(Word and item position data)
::::::::::

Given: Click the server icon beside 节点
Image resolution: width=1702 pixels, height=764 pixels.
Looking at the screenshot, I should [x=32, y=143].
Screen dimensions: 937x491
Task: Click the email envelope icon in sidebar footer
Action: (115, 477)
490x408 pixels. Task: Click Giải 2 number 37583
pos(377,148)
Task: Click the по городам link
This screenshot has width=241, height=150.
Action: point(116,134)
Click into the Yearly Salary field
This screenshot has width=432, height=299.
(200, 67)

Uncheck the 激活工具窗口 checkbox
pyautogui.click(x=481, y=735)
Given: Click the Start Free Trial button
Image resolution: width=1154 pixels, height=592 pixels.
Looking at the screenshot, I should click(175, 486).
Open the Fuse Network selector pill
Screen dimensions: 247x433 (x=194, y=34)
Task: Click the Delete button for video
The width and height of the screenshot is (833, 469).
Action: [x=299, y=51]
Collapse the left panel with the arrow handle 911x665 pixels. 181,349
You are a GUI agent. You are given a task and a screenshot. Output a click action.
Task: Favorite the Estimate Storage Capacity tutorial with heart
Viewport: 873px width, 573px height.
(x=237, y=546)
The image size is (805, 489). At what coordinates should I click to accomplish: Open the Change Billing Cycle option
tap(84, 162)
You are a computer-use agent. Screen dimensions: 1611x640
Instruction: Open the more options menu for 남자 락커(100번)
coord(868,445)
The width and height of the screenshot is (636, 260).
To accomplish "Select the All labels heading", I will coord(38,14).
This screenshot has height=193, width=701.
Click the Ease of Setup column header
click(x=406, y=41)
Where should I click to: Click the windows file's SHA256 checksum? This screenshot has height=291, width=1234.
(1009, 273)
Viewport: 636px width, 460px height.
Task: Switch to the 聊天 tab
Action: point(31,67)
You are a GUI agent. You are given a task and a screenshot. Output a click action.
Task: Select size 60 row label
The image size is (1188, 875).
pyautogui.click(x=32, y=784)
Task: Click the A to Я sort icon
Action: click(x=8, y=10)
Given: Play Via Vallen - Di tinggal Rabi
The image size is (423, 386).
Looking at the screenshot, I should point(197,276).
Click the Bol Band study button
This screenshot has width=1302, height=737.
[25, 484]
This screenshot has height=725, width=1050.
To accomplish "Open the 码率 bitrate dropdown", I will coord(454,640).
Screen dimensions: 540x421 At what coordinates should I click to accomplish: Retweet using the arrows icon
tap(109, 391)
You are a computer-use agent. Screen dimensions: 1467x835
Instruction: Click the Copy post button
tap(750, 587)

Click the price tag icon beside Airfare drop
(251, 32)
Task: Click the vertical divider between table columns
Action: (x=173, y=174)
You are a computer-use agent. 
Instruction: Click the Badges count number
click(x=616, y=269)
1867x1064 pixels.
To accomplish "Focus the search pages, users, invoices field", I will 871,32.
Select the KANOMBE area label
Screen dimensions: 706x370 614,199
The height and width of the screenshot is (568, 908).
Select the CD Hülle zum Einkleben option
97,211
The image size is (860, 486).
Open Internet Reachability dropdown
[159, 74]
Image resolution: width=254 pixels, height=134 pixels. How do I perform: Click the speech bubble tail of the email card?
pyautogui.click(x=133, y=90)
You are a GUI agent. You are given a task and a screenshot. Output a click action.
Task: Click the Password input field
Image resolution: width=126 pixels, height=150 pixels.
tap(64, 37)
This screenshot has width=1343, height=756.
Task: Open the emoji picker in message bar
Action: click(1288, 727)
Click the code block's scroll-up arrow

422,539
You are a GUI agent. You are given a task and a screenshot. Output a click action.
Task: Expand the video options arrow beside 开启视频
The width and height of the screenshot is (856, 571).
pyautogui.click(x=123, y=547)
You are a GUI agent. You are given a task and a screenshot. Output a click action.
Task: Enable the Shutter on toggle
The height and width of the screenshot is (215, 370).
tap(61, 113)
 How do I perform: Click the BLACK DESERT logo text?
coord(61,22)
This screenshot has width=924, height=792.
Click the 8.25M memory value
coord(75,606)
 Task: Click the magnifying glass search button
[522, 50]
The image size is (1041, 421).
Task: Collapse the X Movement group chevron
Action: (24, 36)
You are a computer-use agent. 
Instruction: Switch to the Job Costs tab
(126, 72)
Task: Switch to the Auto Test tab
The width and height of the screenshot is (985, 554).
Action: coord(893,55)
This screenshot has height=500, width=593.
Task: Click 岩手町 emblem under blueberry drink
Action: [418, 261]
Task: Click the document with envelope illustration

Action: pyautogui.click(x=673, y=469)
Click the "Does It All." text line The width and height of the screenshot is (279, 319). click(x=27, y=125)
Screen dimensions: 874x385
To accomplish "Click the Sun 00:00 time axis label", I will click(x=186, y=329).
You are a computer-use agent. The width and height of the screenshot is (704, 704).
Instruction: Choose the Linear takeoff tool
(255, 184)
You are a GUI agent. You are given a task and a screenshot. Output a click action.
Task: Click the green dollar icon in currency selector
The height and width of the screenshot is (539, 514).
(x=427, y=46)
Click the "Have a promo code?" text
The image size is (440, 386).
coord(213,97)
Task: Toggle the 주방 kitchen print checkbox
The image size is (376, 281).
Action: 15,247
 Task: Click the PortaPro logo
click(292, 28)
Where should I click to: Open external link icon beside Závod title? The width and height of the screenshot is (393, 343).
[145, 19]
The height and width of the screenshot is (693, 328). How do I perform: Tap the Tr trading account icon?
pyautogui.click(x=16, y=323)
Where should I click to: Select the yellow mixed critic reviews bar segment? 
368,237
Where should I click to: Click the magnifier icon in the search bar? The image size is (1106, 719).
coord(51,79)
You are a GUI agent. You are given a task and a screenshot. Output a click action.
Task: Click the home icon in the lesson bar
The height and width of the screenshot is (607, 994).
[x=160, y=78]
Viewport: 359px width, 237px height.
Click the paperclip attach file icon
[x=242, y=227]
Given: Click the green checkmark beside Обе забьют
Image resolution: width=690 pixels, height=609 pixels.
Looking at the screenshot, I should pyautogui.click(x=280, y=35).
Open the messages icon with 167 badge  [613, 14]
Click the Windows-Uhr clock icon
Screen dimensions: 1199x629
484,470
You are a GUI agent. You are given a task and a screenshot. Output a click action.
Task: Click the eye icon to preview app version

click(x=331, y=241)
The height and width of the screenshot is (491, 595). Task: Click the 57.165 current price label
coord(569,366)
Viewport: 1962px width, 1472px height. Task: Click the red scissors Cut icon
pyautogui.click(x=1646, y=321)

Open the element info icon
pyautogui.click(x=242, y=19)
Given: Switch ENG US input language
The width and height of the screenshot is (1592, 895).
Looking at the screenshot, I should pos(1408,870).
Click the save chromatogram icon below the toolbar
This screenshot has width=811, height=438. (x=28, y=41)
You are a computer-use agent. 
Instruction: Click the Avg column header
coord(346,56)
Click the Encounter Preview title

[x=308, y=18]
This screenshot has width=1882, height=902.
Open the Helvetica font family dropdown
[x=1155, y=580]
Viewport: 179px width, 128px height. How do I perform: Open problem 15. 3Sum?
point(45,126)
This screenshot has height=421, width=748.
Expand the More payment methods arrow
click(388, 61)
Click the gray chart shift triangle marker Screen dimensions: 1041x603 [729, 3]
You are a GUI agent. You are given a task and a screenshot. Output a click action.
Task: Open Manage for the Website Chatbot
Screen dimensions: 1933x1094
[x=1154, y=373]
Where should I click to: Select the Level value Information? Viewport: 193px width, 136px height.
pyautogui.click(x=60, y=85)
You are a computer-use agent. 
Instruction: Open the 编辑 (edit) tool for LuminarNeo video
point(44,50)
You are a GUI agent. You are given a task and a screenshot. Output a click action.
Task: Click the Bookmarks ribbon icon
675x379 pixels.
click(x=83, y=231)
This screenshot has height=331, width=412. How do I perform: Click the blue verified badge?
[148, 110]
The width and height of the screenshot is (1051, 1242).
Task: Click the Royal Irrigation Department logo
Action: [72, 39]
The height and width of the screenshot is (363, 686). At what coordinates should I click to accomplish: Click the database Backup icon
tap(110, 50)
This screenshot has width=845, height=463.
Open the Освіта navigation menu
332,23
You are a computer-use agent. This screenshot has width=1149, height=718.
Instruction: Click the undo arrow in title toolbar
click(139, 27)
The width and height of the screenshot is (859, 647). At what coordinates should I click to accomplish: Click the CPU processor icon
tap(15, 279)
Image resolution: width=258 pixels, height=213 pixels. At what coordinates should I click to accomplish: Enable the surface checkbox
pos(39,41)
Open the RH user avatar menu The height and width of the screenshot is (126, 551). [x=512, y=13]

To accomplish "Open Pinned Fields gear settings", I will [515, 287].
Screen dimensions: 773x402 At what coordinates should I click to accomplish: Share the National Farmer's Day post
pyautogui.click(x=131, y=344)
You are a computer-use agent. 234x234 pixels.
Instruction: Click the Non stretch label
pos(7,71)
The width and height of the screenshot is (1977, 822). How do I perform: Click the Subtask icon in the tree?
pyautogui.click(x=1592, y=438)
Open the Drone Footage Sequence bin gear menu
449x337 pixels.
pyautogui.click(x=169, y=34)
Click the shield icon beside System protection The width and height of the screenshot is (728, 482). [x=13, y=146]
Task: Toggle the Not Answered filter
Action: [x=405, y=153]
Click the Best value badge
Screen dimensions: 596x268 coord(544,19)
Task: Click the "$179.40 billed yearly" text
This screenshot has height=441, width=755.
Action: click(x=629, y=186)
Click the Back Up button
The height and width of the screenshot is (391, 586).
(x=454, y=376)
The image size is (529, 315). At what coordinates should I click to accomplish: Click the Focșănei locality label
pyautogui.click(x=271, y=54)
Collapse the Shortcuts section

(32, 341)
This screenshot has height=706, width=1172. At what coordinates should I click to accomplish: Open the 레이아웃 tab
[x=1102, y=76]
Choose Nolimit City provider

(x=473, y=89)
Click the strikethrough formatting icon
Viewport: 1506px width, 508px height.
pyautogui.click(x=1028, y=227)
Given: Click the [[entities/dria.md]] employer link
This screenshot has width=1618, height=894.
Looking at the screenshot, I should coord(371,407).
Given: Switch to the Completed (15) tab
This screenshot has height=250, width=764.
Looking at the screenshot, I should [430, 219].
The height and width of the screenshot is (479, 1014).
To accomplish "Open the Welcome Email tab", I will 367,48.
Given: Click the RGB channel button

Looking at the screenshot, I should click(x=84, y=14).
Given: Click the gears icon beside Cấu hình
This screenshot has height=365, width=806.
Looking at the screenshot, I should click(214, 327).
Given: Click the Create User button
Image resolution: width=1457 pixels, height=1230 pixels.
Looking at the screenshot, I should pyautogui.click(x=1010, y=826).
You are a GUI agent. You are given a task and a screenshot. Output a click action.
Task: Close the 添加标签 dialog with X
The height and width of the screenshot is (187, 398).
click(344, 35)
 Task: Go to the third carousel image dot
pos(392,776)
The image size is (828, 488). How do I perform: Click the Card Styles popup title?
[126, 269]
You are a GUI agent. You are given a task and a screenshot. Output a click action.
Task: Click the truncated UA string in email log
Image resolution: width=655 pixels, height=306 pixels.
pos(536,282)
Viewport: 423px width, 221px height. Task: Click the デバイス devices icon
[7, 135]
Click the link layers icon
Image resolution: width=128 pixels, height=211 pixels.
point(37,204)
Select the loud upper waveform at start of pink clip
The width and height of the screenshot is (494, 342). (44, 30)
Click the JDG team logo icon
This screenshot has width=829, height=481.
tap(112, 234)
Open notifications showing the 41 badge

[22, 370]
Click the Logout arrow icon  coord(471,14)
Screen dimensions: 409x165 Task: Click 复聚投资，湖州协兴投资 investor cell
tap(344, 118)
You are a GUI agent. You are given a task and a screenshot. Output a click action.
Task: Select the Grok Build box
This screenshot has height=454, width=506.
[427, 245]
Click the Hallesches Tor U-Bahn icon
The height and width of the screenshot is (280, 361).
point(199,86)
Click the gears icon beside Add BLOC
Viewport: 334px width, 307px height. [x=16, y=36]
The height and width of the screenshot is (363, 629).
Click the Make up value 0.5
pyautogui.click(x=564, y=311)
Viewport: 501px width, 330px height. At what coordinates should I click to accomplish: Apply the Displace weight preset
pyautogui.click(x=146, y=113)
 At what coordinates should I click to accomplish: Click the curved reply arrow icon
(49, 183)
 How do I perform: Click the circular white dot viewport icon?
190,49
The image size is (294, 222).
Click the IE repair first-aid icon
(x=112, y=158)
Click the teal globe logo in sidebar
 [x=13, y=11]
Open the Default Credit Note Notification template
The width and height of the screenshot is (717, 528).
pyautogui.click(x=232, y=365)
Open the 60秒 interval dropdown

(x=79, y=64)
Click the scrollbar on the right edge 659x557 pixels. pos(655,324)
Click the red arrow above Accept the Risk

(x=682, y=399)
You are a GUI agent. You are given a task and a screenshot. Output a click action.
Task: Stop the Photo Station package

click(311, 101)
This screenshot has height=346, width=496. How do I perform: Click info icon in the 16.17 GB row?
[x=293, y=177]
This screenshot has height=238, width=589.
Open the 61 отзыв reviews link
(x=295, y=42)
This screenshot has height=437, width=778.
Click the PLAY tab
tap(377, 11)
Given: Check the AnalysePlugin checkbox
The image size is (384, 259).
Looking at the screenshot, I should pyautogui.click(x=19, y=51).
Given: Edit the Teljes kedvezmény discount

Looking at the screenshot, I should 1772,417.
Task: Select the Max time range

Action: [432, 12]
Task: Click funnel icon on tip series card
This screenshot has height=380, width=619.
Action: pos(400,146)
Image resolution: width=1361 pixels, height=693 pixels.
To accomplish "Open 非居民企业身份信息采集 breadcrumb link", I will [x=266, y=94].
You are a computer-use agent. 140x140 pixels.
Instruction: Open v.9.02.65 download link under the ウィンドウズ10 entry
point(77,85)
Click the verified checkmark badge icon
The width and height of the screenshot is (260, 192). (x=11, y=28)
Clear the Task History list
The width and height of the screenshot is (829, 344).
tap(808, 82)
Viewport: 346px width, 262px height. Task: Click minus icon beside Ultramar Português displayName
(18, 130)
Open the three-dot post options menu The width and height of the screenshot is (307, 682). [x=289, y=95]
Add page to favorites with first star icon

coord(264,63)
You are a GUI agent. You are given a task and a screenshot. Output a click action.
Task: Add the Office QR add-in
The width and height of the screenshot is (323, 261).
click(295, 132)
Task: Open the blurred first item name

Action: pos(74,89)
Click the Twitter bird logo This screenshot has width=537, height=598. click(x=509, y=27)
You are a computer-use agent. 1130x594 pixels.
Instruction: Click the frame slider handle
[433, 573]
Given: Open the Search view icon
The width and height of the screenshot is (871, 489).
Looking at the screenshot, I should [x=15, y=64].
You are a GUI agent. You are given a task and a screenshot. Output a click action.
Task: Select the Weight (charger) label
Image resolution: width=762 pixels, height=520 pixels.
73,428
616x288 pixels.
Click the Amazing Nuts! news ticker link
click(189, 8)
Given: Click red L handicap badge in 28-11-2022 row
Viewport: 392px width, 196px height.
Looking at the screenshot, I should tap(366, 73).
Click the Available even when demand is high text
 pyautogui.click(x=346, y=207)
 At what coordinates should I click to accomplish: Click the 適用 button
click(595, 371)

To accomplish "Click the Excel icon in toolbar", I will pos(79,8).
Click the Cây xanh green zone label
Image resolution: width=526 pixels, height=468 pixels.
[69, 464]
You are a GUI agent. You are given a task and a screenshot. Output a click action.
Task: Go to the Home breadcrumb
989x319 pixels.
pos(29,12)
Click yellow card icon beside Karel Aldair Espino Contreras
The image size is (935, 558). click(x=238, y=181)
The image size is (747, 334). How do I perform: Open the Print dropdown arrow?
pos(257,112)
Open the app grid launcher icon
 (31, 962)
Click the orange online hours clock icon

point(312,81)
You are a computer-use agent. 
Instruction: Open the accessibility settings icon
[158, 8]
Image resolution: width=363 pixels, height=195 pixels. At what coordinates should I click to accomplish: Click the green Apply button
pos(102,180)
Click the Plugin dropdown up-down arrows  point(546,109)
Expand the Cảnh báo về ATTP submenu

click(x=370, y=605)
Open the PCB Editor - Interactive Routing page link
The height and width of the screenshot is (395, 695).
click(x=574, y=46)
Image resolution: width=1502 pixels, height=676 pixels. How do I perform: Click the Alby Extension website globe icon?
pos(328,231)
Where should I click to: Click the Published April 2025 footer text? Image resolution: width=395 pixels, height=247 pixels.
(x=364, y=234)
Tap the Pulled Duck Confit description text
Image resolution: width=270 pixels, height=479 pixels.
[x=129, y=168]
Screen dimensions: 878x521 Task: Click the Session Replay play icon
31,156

::::::::::

-- SHORT EXERCISE --
Rewrite the listing from the line with "Click the Windows-Uhr clock icon" up to and including the line with "point(44,50)", putting "Arial" in place of "Helvetica" and leaving everything else unchanged. Return only those lines.

-- ANSWER TO THE PROBLEM --
Click the Windows-Uhr clock icon
Screen dimensions: 1199x629
484,470
You are a GUI agent. You are given a task and a screenshot. Output a click action.
Task: Click the eye icon to preview app version

click(x=331, y=241)
The height and width of the screenshot is (491, 595). Task: Click the 57.165 current price label
coord(569,366)
Viewport: 1962px width, 1472px height. Task: Click the red scissors Cut icon
pyautogui.click(x=1646, y=321)

Open the element info icon
pyautogui.click(x=242, y=19)
Given: Switch ENG US input language
The width and height of the screenshot is (1592, 895).
Looking at the screenshot, I should pos(1408,870).
Click the save chromatogram icon below the toolbar
This screenshot has width=811, height=438. (x=28, y=41)
You are a computer-use agent. 
Instruction: Click the Avg column header
coord(346,56)
Click the Encounter Preview title

[x=308, y=18]
This screenshot has width=1882, height=902.
Open the Arial font family dropdown
[x=1155, y=580]
Viewport: 179px width, 128px height. How do I perform: Open problem 15. 3Sum?
point(45,126)
This screenshot has height=421, width=748.
Expand the More payment methods arrow
click(388, 61)
Click the gray chart shift triangle marker Screen dimensions: 1041x603 [729, 3]
You are a GUI agent. You are given a task and a screenshot. Output a click action.
Task: Open Manage for the Website Chatbot
Screen dimensions: 1933x1094
[x=1154, y=373]
Where should I click to: Select the Level value Information? Viewport: 193px width, 136px height.
pyautogui.click(x=60, y=85)
You are a computer-use agent. 
Instruction: Open the 编辑 (edit) tool for LuminarNeo video
point(44,50)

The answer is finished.